The company said it discovered the exposed passwords during a security review in January and launched an investigation. Facebook did not say how long it had been storing passwords in this way.
Facebook shared information about the security incident publicly soon after it was first reported by Krebs on Security.
“To be clear, these passwords were never visible to anyone outside of Facebook and we have found no evidence to date that anyone internally abused or improperly accessed them,” Pedro Canahuati, a Facebook vice president wrote on Thursday in a post titled, “Keeping Passwords Secure.”
He added that Facebook typically “masks people’s passwords when they create an account so that no one at the company can see them.”
A Facebook spokesperson told CNN Business the password issue primarily but not exclusively affected systems associated with Facebook Lite. Hundreds of millions of users of Facebook Lite had been impacted, while tens of millions of regular Facebook users and tends of thousands of Instagram users were affected, the company said. Facebook Lite — a simplified version of Facebook designed to work on slower internet connections — is popular among people in parts of the world with less connectivity.
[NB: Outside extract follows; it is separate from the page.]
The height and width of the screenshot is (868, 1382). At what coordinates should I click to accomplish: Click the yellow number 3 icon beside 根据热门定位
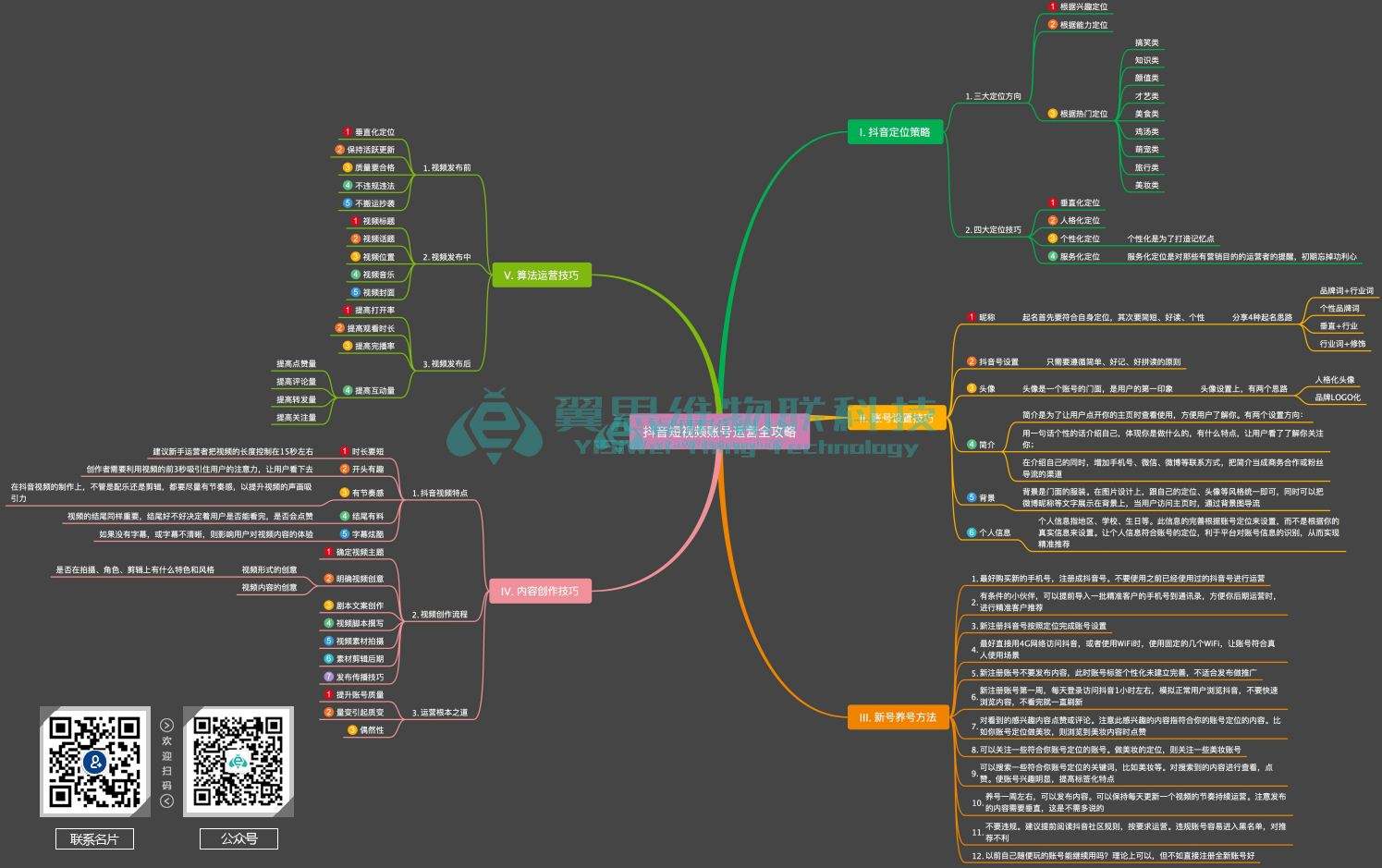click(1052, 114)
Facebook said it will be notifying affected users.
Keeping passwords hashed, or encrypted, is widely regarded as fundamental to cybersecurity.
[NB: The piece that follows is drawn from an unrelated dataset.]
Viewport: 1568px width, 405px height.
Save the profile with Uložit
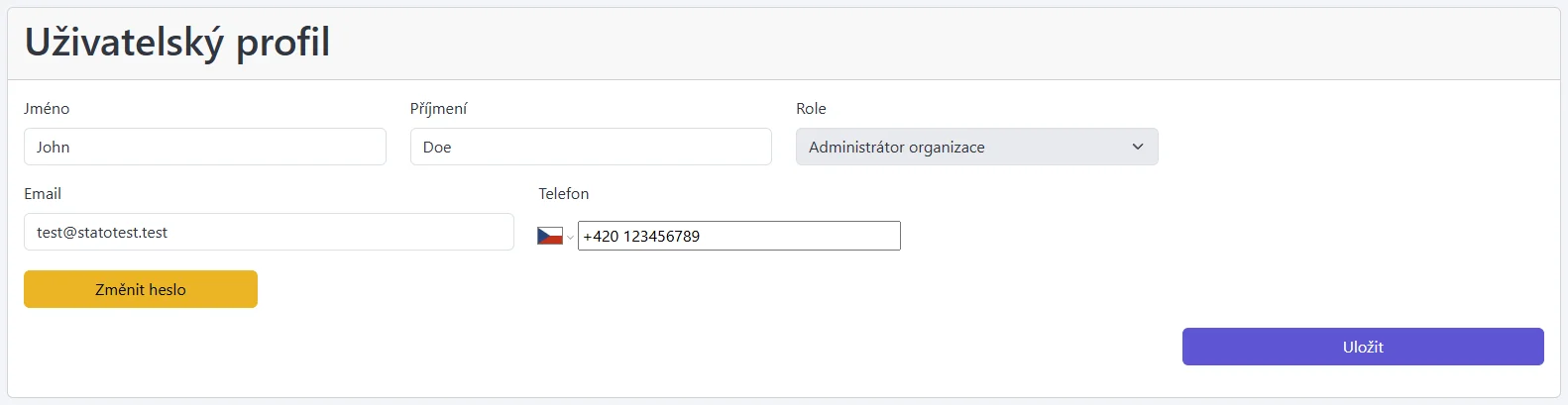[x=1362, y=347]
“Encrypting passwords is Security 101,” said Marcus Carey, the CEO Threatcare, an Austin cybersecurity company. “If they can’t get the basic principles of cybersecurity right, they are surely failing on the tougher challenges.”
In Europe, Facebook is headquartered in Ireland, where it is regulated by the Irish Data Protection Commission. A commission spokesperson told CNN Business that Facebook had informed it of the issue and that it was awaiting further information. The commission currently has several investigations into Facebook’s compliance with European data laws ongoing; the company could face fines upwards of $1 billion as a result of those investigations.
The news comes days after the one year anniversary of the Cambridge Analytica scandal in which it was revealed that Facebook shared the personal data of as many as 87 million users with a political data firm. It’s since been a year of near constant issues for Facebook, including reported criminal investigations, a possible record fine from the FTC, the departure of numerous high-ranking executives, regulatory scrutiny in the US and Europe, and a lengthy outage just last week.
The company has faced a number of cybersecurity problems, too. In September, an attack on Facebook exposed the private profile information for nearly 50 million of the social network’s users. In addition, Facebook announced in December it exposed the private photos as many as 6.8 million users without their permission.
Earlier this month, the company said it was pivoting to a privacy-focused model by adding end-to-end encryption to its various messaging services.